I suppose there is always something to worry about when it comes to “our (collective) children.” Now that we are officially in the 21st century, the Big Bad Media is worrisome. Is media hurting children developmentally? Is it replacing reading?
An article (2003) from the Kaiser Family Foundation addresses these concerns. The study focused on 0-6 year-olds and their media use. According to the many statistics that spatter the article, young children are spending a sizable amount of their time with media, whether it be videogames, computers, or TVs.
The overall tone of the article is surprise. The study asserts that children, on average, spend as much time with media as they do playing outdoors, and far more time with media than they do reading. “These are astonishing data. Today’s preschoolers are starting to use media much younger than we thought,” stated study co-author Ellen Wartella. According to article, maybe we should be a little worried about media.
Yet is media for young children wholly bad? Of course not. Nor, frankly, can it be entirely avoided. Whether it’s comfortable for us or not, digital media is here to stay. Short of keeping children in wooden cabins in the forest, exposure to media is unavoidable. So what can we do?
As the article states, quality is as great a consideration as quantity. Balance is important as well. The article notes that children of parents who set boundaries on media time spend an average of 1/2 hour less per day plugged in.

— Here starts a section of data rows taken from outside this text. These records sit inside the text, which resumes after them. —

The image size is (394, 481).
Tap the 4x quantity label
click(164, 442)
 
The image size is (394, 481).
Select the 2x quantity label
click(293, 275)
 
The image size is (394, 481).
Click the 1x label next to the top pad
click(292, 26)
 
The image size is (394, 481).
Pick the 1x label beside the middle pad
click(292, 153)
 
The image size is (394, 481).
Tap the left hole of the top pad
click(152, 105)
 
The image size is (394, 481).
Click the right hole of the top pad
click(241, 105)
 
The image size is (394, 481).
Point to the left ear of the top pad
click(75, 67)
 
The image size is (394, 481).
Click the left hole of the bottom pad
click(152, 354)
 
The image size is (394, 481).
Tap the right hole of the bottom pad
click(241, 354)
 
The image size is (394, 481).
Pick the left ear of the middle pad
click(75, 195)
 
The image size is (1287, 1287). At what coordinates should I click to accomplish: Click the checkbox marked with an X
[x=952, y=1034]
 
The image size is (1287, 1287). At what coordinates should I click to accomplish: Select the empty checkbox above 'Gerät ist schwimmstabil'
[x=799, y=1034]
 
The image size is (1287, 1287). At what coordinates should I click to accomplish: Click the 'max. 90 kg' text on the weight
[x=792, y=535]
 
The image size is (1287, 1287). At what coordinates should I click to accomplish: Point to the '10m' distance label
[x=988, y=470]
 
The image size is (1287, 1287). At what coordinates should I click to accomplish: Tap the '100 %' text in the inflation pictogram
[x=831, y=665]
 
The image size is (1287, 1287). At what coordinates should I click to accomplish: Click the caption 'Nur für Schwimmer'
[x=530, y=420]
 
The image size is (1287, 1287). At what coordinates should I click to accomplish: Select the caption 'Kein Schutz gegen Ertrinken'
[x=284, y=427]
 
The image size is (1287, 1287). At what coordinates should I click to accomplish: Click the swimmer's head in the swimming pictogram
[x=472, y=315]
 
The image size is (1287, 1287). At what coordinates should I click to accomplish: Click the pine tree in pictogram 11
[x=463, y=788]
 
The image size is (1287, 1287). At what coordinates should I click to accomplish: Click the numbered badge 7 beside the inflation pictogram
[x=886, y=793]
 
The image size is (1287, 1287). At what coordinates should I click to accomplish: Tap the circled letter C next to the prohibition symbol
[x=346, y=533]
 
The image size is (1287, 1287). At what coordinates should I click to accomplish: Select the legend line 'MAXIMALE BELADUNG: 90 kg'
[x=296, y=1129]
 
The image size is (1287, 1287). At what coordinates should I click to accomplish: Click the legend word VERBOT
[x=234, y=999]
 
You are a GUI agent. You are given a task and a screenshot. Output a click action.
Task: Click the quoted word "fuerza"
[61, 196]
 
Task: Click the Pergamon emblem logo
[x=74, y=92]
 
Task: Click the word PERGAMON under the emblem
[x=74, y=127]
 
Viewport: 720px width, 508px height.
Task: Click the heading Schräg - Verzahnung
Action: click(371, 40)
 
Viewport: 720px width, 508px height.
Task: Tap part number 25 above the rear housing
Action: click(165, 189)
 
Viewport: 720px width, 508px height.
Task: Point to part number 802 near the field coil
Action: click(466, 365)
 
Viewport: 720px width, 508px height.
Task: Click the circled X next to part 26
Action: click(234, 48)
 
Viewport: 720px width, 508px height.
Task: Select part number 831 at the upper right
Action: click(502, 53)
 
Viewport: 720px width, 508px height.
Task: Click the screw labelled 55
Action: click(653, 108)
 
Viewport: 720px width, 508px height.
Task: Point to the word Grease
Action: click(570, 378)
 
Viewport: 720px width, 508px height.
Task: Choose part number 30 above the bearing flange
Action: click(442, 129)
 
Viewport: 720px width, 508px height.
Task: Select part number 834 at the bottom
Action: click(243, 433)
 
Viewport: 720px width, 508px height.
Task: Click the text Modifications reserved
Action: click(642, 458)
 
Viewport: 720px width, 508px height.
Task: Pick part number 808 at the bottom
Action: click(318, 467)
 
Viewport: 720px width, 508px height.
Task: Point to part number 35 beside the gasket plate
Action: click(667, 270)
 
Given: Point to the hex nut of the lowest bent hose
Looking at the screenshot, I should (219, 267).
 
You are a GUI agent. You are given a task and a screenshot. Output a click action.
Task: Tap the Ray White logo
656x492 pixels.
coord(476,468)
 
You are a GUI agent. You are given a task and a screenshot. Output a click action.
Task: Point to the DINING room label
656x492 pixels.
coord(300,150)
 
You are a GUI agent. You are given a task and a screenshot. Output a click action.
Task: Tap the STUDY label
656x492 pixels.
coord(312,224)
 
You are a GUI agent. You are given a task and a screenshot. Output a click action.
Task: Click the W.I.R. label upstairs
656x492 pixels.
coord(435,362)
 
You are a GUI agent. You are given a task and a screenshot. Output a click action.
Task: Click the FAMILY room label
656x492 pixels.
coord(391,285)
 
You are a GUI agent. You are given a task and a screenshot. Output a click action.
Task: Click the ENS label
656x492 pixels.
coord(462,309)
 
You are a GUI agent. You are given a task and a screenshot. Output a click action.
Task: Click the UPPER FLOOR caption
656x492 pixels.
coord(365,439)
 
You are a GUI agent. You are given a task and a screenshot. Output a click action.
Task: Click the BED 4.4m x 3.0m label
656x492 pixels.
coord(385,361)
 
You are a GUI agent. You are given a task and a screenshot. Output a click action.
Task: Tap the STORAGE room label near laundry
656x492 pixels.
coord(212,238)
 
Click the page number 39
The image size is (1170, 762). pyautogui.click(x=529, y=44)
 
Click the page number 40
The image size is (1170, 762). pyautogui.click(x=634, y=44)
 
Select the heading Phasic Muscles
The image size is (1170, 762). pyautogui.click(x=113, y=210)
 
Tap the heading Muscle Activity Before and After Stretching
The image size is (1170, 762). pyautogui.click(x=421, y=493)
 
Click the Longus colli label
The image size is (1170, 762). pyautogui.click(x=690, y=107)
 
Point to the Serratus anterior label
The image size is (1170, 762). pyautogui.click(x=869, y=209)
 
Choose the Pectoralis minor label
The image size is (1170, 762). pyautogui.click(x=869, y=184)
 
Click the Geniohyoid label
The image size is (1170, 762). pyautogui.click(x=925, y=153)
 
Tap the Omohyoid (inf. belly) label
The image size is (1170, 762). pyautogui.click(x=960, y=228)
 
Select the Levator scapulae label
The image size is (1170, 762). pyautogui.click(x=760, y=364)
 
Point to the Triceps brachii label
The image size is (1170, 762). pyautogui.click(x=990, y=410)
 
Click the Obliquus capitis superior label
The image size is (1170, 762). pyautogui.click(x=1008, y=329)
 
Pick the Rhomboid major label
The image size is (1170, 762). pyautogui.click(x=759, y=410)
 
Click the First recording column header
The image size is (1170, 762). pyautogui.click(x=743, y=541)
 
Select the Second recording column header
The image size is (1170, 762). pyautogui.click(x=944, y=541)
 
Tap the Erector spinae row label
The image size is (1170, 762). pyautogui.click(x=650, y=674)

We can’t fully “protect” our children from digital media exposure. We may not even want to – we would like our children to grow up with many of the skills and understandings that come with media exposure. We don’t want to raise children more suited for the 1900s than 2000s. And is media harming our children developmentally? It can, of course, but so can many things. Blaming the Big Bad Media is hopeless; it’s stronger than we are.
But we can be choosy about the (Big? Bad? maybe not always) media exposure we do allow. Quality and quantity are negotiable.